*** DATA UNDER STUDY Section Begins ***
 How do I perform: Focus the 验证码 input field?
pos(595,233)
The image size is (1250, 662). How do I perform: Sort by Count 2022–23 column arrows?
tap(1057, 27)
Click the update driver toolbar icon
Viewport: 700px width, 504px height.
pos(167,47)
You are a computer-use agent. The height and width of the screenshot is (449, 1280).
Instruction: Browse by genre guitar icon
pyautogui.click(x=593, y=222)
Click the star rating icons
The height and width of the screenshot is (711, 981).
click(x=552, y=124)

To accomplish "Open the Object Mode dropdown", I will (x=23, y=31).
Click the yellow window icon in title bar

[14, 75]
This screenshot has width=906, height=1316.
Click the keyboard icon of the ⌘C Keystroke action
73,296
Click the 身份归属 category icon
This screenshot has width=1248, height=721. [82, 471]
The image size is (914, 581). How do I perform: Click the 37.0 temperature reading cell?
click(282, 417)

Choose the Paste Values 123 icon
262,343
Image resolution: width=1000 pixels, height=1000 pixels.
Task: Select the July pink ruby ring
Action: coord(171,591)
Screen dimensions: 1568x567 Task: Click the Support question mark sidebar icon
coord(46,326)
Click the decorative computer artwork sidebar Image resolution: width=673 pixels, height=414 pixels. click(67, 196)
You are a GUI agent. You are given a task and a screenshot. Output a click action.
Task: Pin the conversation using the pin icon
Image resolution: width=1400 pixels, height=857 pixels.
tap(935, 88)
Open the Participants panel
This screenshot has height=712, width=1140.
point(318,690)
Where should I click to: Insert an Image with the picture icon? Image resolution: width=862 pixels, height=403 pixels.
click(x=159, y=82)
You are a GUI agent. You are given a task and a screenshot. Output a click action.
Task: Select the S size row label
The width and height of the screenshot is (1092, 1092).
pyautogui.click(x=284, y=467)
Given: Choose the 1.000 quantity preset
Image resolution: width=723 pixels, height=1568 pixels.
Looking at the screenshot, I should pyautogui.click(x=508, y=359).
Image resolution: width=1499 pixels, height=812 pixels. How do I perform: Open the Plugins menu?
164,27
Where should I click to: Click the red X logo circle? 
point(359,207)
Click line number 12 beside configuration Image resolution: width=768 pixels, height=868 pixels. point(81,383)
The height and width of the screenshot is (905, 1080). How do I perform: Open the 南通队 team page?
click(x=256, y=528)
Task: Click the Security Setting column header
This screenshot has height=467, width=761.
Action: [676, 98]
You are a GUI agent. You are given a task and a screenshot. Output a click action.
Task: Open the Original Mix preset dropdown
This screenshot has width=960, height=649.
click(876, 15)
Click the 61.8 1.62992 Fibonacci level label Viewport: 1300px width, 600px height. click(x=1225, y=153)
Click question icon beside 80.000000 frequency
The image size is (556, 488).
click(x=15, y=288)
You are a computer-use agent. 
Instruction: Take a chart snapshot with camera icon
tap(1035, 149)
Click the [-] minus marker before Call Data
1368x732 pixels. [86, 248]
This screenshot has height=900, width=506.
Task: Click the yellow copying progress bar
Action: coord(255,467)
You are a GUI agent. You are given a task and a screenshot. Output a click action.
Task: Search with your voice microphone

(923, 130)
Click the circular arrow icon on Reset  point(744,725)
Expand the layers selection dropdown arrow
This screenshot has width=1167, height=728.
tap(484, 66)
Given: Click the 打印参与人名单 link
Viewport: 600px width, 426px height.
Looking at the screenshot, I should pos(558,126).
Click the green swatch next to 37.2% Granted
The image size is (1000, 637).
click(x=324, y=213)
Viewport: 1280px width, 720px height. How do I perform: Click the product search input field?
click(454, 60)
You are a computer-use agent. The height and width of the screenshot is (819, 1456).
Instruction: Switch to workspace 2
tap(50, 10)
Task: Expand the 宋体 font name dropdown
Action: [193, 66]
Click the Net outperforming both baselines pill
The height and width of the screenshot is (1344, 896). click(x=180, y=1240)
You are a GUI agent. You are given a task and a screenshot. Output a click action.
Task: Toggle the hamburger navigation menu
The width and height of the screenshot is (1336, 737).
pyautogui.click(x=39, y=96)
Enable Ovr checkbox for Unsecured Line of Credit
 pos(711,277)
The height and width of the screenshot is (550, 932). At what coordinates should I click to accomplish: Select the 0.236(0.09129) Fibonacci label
*** DATA UNDER STUDY Section Ends ***
» **EXERCISE BRIEF**:
Every single line of the listing must be retyped exactly.

» **SOLUTION TO THE EXERCISE**:
 How do I perform: Focus the 验证码 input field?
pos(595,233)
The image size is (1250, 662). How do I perform: Sort by Count 2022–23 column arrows?
tap(1057, 27)
Click the update driver toolbar icon
Viewport: 700px width, 504px height.
pos(167,47)
You are a computer-use agent. The height and width of the screenshot is (449, 1280).
Instruction: Browse by genre guitar icon
pyautogui.click(x=593, y=222)
Click the star rating icons
The height and width of the screenshot is (711, 981).
click(x=552, y=124)

To accomplish "Open the Object Mode dropdown", I will (x=23, y=31).
Click the yellow window icon in title bar

[14, 75]
This screenshot has width=906, height=1316.
Click the keyboard icon of the ⌘C Keystroke action
73,296
Click the 身份归属 category icon
This screenshot has width=1248, height=721. [82, 471]
The image size is (914, 581). How do I perform: Click the 37.0 temperature reading cell?
click(282, 417)

Choose the Paste Values 123 icon
262,343
Image resolution: width=1000 pixels, height=1000 pixels.
Task: Select the July pink ruby ring
Action: coord(171,591)
Screen dimensions: 1568x567 Task: Click the Support question mark sidebar icon
coord(46,326)
Click the decorative computer artwork sidebar Image resolution: width=673 pixels, height=414 pixels. click(67, 196)
You are a GUI agent. You are given a task and a screenshot. Output a click action.
Task: Pin the conversation using the pin icon
Image resolution: width=1400 pixels, height=857 pixels.
tap(935, 88)
Open the Participants panel
This screenshot has height=712, width=1140.
point(318,690)
Where should I click to: Insert an Image with the picture icon? Image resolution: width=862 pixels, height=403 pixels.
click(x=159, y=82)
You are a GUI agent. You are given a task and a screenshot. Output a click action.
Task: Select the S size row label
The width and height of the screenshot is (1092, 1092).
pyautogui.click(x=284, y=467)
Given: Choose the 1.000 quantity preset
Image resolution: width=723 pixels, height=1568 pixels.
Looking at the screenshot, I should pyautogui.click(x=508, y=359).
Image resolution: width=1499 pixels, height=812 pixels. How do I perform: Open the Plugins menu?
164,27
Where should I click to: Click the red X logo circle? 
point(359,207)
Click line number 12 beside configuration Image resolution: width=768 pixels, height=868 pixels. point(81,383)
The height and width of the screenshot is (905, 1080). How do I perform: Open the 南通队 team page?
click(x=256, y=528)
Task: Click the Security Setting column header
This screenshot has height=467, width=761.
Action: [676, 98]
You are a GUI agent. You are given a task and a screenshot. Output a click action.
Task: Open the Original Mix preset dropdown
This screenshot has width=960, height=649.
click(876, 15)
Click the 61.8 1.62992 Fibonacci level label Viewport: 1300px width, 600px height. click(x=1225, y=153)
Click question icon beside 80.000000 frequency
The image size is (556, 488).
click(x=15, y=288)
You are a computer-use agent. 
Instruction: Take a chart snapshot with camera icon
tap(1035, 149)
Click the [-] minus marker before Call Data
1368x732 pixels. [86, 248]
This screenshot has height=900, width=506.
Task: Click the yellow copying progress bar
Action: coord(255,467)
You are a GUI agent. You are given a task and a screenshot. Output a click action.
Task: Search with your voice microphone

(923, 130)
Click the circular arrow icon on Reset  point(744,725)
Expand the layers selection dropdown arrow
This screenshot has width=1167, height=728.
tap(484, 66)
Given: Click the 打印参与人名单 link
Viewport: 600px width, 426px height.
Looking at the screenshot, I should pos(558,126).
Click the green swatch next to 37.2% Granted
The image size is (1000, 637).
click(x=324, y=213)
Viewport: 1280px width, 720px height. How do I perform: Click the product search input field?
click(454, 60)
You are a computer-use agent. The height and width of the screenshot is (819, 1456).
Instruction: Switch to workspace 2
tap(50, 10)
Task: Expand the 宋体 font name dropdown
Action: [193, 66]
Click the Net outperforming both baselines pill
The height and width of the screenshot is (1344, 896). click(x=180, y=1240)
You are a GUI agent. You are given a task and a screenshot. Output a click action.
Task: Toggle the hamburger navigation menu
The width and height of the screenshot is (1336, 737).
pyautogui.click(x=39, y=96)
Enable Ovr checkbox for Unsecured Line of Credit
 pos(711,277)
The height and width of the screenshot is (550, 932). At what coordinates should I click to accomplish: Select the 0.236(0.09129) Fibonacci label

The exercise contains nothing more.